Investigate GPUs on ARM boards

lissyx commented 6 years ago

We have ARM and ARM64 (#1305) arriving on RPi3B+ and LePotato boards. We should try and see if we can get GPU acceleration there:

OpenCL can work not too bad on Intel GPUs (cf ccpp) using ComputeCpp
LePotato has a MALI-450 GPU, no idea yet how much we can expect of OpenCL there
RPi3B (and + model) now have OpenCL 1.2 Embedded Profile compliant https://github.com/doe300/VC4CL#opencl-support and ComputeCpp has ARMv7 binaries targetting Ubuntu 14.04, so we might be able to get stuff to work there.
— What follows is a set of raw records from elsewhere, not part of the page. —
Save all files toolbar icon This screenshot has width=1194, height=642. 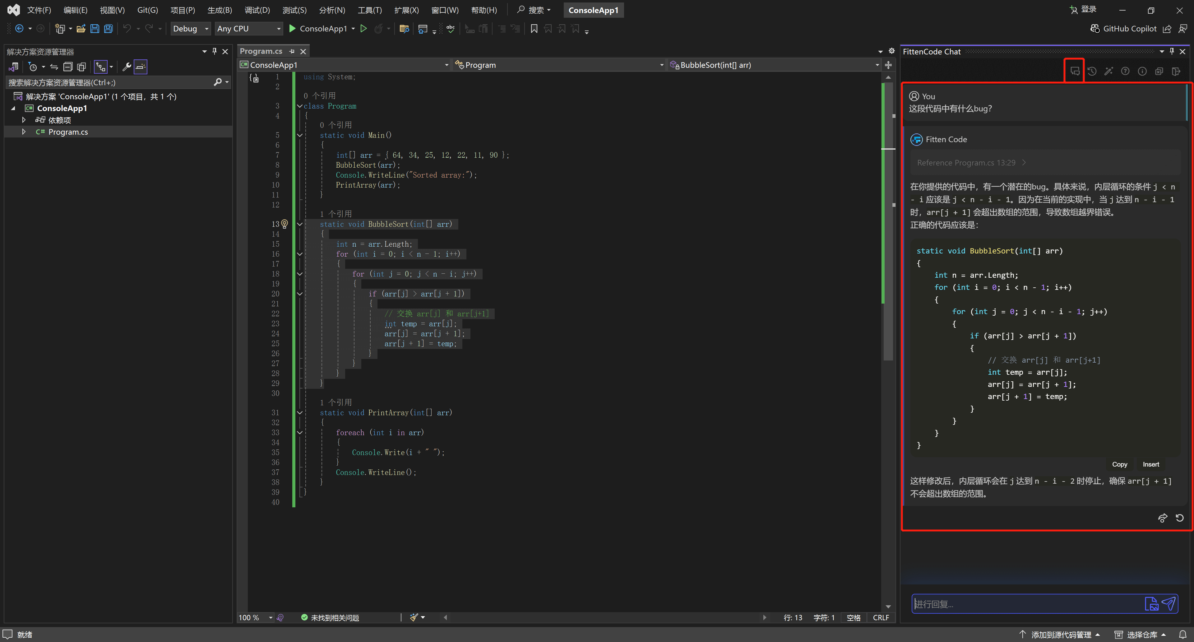pyautogui.click(x=108, y=29)
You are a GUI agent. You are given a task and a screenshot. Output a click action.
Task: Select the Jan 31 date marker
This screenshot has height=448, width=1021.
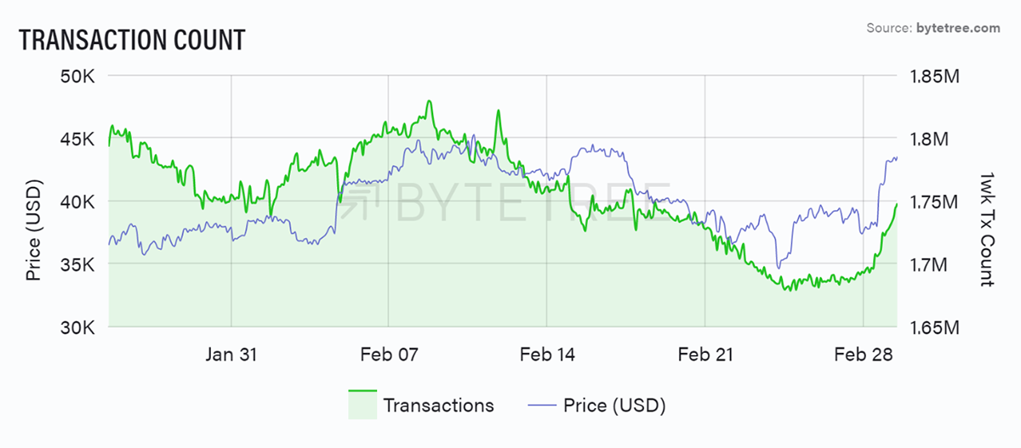point(231,354)
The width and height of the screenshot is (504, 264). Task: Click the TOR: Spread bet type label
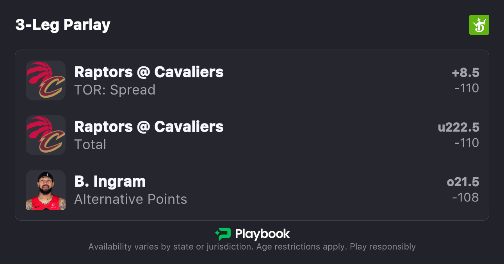click(x=115, y=90)
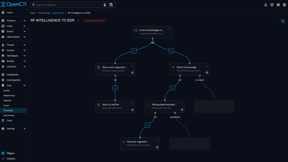
Task: Click the PLAYBOOK IS STOPPED status chip
Action: coord(95,20)
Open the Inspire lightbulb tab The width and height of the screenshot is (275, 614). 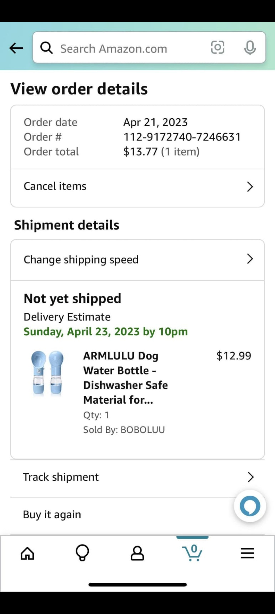82,553
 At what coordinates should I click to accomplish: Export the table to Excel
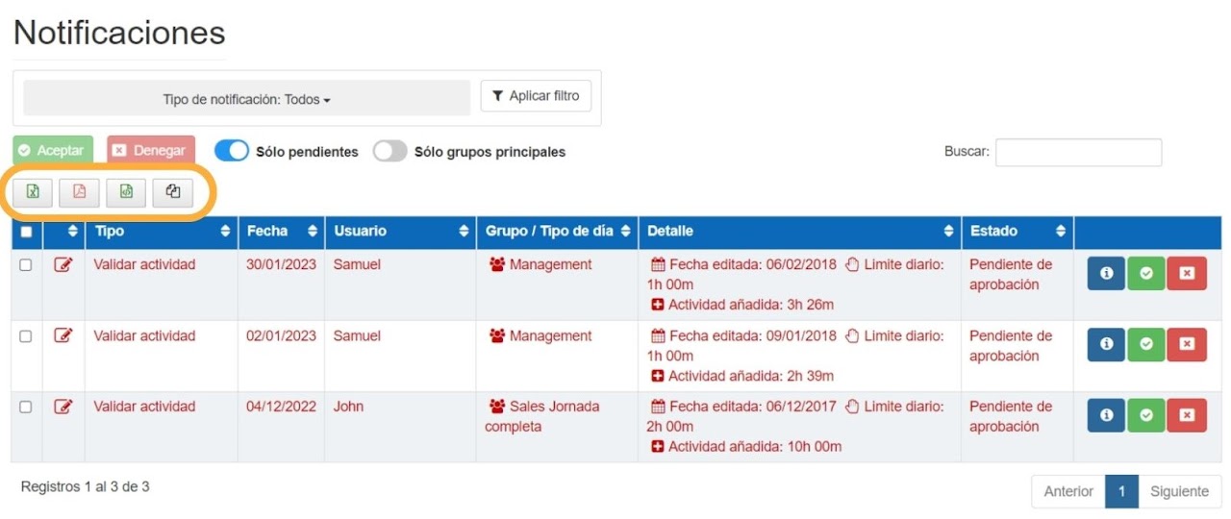(33, 192)
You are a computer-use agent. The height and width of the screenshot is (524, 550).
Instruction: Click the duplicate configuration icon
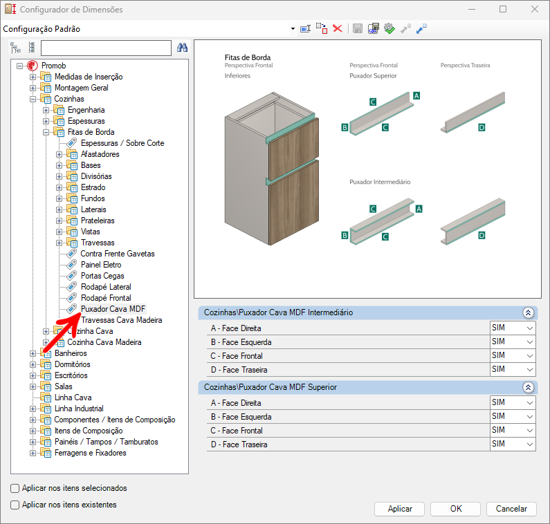[321, 28]
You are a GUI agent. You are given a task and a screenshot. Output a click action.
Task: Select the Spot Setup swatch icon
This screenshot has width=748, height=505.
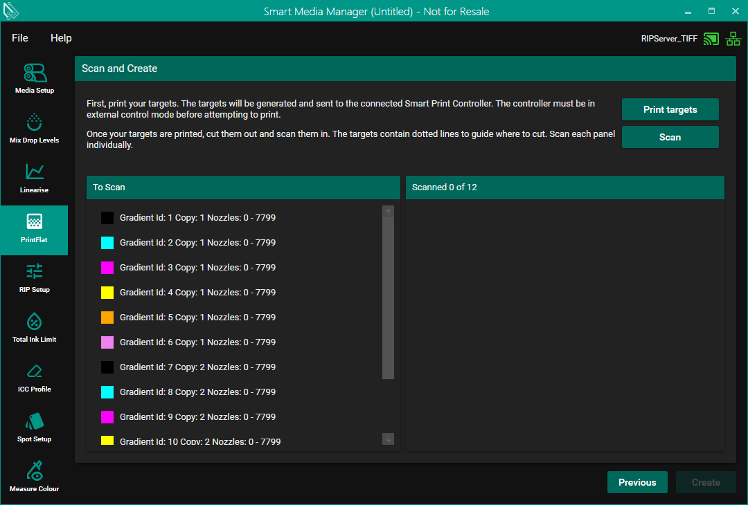(x=35, y=421)
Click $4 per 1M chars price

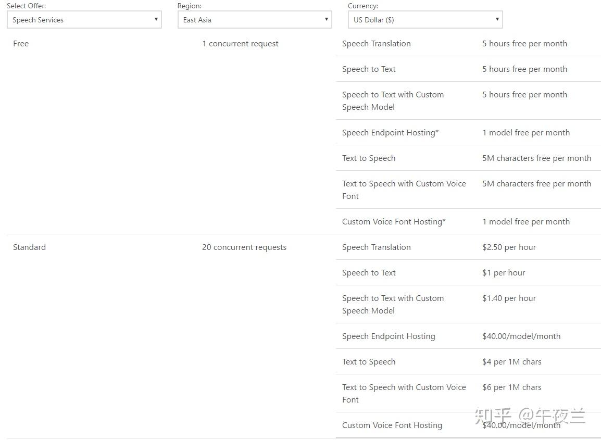511,362
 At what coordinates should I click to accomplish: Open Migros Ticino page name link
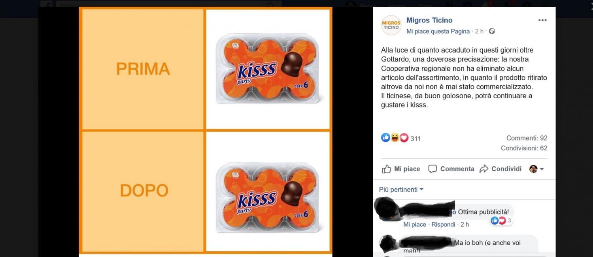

edubois commented 6 years ago

The Rock64Pro-AI has a mali-t860, I would consider this option.

lissyx commented 6 years ago

@edubois You're welcome to explore that, but I'll stick to what I have right now :)

edubois commented 6 years ago

Will do,

renepeinl commented 6 years ago

You state ARM boards but then mention Intel GPUs. Therefore, I would offer to do some testing on the UP board which is powered by a 4-core Atom x5-Z8350, has 4 GB of RAM and incorporates a Cherry Trail HD graphics with 12 execution units. We are using that, since it is compatible with the Matrix Voice, our hardware for sound capturing.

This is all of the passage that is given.